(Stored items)
*** Block opens ***

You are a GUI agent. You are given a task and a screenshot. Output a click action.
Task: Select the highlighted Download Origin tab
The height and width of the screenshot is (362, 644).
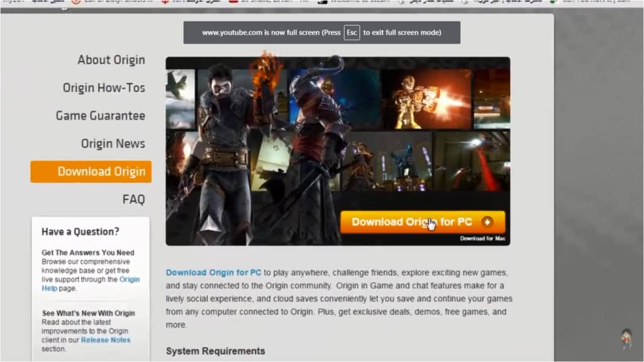tap(91, 171)
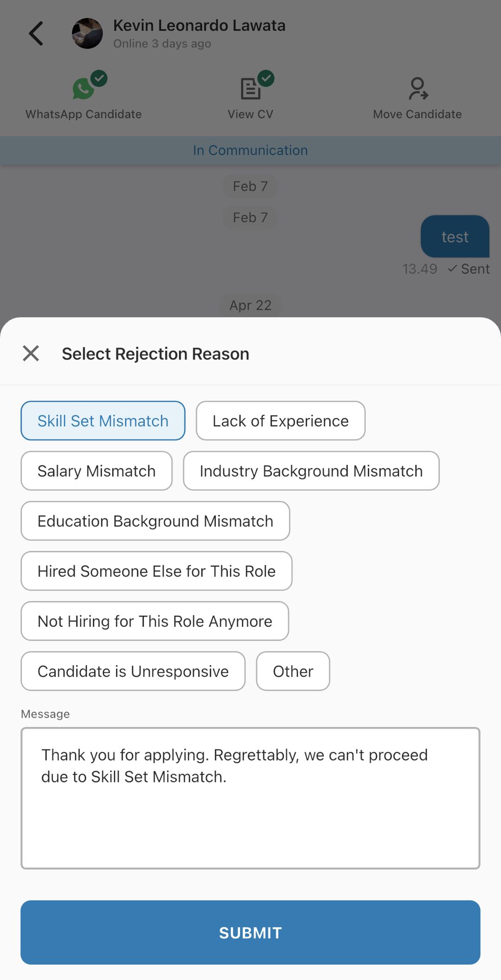The height and width of the screenshot is (980, 501).
Task: Tap Kevin Leonardo Lawata name header
Action: coord(199,26)
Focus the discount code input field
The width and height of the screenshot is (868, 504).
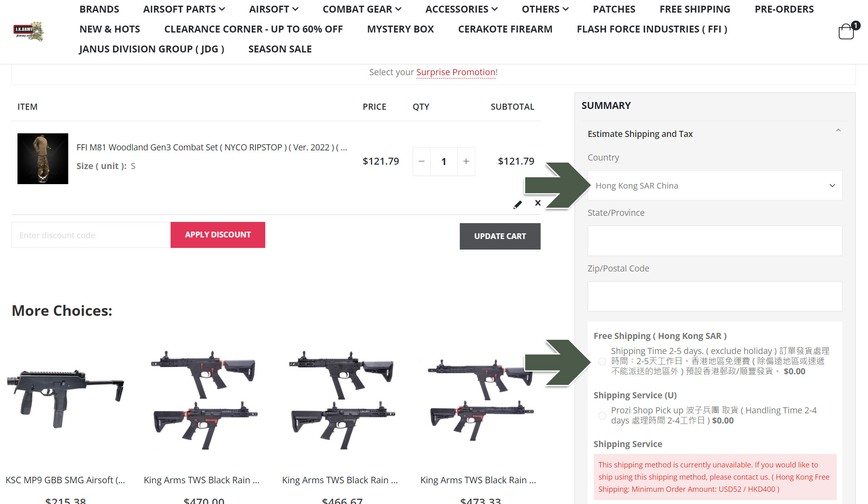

*** Block closes ***

[Exercise goal]: Write out all of the records above. Keep them exact and leave out the pictures.

[Exercise answer]:
You are a GUI agent. You are given a task and a screenshot. Output a click action.
Task: Select the highlighted Download Origin tab
The height and width of the screenshot is (362, 644).
tap(91, 171)
The height and width of the screenshot is (980, 501).
Task: Tap Kevin Leonardo Lawata name header
Action: coord(199,26)
Focus the discount code input field
The width and height of the screenshot is (868, 504).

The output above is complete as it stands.